Announcement

Collapse
No announcement yet.
X
  • Filter
  • Time
  • Show
Clear All
new posts

  • Bootstrapping nonlinear combinations of coefficient estimates after NL command

    Hello,

    I am trying to figure out how to apply the bootstrap to nonlinear combinations of coefficient estimates after NL command. Here is an example of the type of NL command I am using:

    nl (JOBSAT={b0}+{b1}*ALTHC+{b2}*ALTWC+{b3}*(ALTWC-{c0}-{c1}*ALTHC)*(ALTWC<{c0}+{c1}*ALTHC)), initial(b0 3.844 b1 0.588 b2 -0.222 b3 0.643 c0 0 c1 1) iter(1000)

    After obtaining the estimates, I want to test nonlinear combinations such as this:

    nlcom [b0]_cons+[b2]_cons*[c0]_cons

    However, because these are nonlinear combinations of coefficients, the confidence intervals reported by STATA (which are based on normal theory) are incorrect from a technical standpoint (i.e., if the coefficients are normally distributed, products of the coefficients such as the ones I am computing will not be normally distributed). Therefore, I want to apply the bootstrap and obtain percentile-based confidence intervals (bias-corrected and perhaps bias-corrected and accelerated). Unfortunately, none of my attempts have been successful. For instance, I have tried prepending the nlcom commands with bootstrap:, and here is the result:

    . bootstrap: nlcom [b0]_cons+[b2]_cons*[c0]_cons
    (running nlcom on estimation sample)
    last estimates not found
    an error occurred when bootstrap executed nlcom
    r(301);

    I have also tried the vce(bootstrap) option.
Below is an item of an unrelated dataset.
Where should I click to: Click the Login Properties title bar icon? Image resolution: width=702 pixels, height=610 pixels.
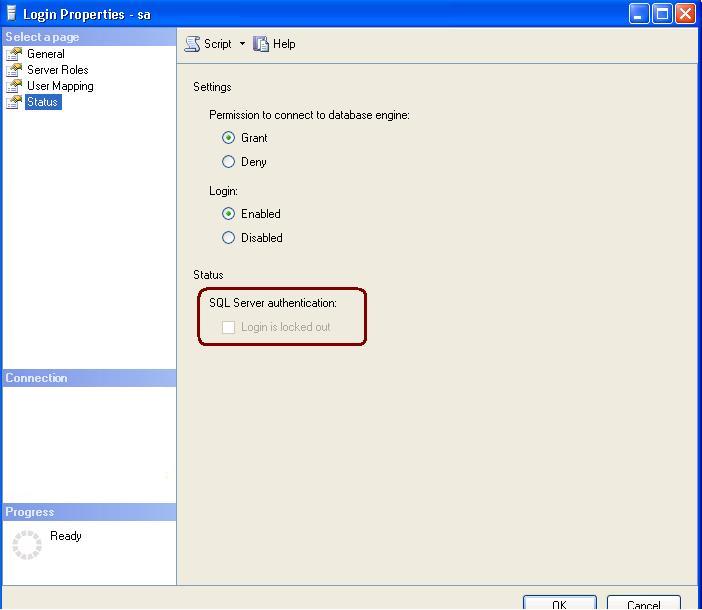[x=11, y=14]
No dice.

    . nlcom [b0]_cons+[b2]_cons*[c0]_cons, vce(bootstrap)
    option vce() not allowed
    r(198);

    Among other things, I have tried to adapt the procedure shown here:

    http://www.ats.ucla.edu/stat/stata/faq/modmed.htm

    This procedure seems close to what I want, because it computes nonlinear combinations of coefficients and applies the bootstrap to them. But again, I have not been successful. I would appreciate any help you can provide.

    Thanks,

    Jeff Edwards

  • #2
    So, first there is a conceptual problem in your approach. Once you run your original -nl- estimation, the quantitites b0, b2, c0, etc. are now constants. Even if you got the syntax for -bootstrap-ping them right, you would be bootstrapping a constant. I don't know if you would even get a result, but if you did, it wouldn't be useful for anything.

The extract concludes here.